El servicio de Parques y Jardines de Valladolid está en el centro de la controversia. El Grupo Municipal Socialista ha criticado al gobierno local, liderado por PP y VOX, por la aparente supresión de 23 puestos de peón jardinero. Según el PSOE, esta decisión se presenta como una amenaza al mantenimiento de las zonas verdes en la ciudad.

Las críticas se centran en la justificación que el gobierno municipal ha ofrecido para esta medida. Aseguran que las plazas están vacantes y que no son suficientes para cubrir el aumento de la superficie verde de la ciudad.
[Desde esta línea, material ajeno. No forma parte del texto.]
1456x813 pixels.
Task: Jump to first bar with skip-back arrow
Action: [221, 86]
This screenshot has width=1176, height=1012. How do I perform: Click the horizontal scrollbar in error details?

Esta falta de personal ha generado un incremento en las quejas de los vecinos, quienes han notado el deterioro en el mantenimiento de parques y jardines.
El concejal socialista Juan Carlos Hernández ha manifestado que estas decisiones deberían orientarse a reforzar el servicio. Argumenta que en un momento de necesidad, resulta contraproducente reducir las plantillas. Desde el PSOE también se teme que esta restructuración incline al servicio hacia la externalización en lugar de mantener una gestión pública directa.
Por su parte, el concejal de Medio Ambiente, Alejandro García Pellitero, ha respondido a estas críticas. Asegura que no se eliminan plazas, sino que se transforman en puestos de “oficial”. Según él, este cambio tiene como objetivo mejorar las condiciones laborales de los operarios y optimizar el uso de herramientas.
García Pellitero ha desmentido las acusaciones de la oposición sobre una posible externalización del servicio. En su opinión, estas transformaciones buscan una mejora en la calidad del trabajo realizado en el mantenimiento de parques y jardines. Además, ha invitado a la oposición a unirse en su argumentación en lugar de seguir con críticas aisladas.
El futuro de estos 23 puestos de peón se discutirá en una mesa de negociación el próximo 16 de febrero. La falta de acuerdo en esta y otras cuestiones relacionadas podría afectar al personal que trabaja en el mantenimiento de espacios verdes en Valladolid.
Mientras tanto, tanto vecinos como los grupos de la oposición están atentos a la evolución de esta situación. La tensión entre el PSOE y el gobierno actual sigue creciendo, y será fundamental observar cómo se desarrolla el diálogo en las próximas semanas.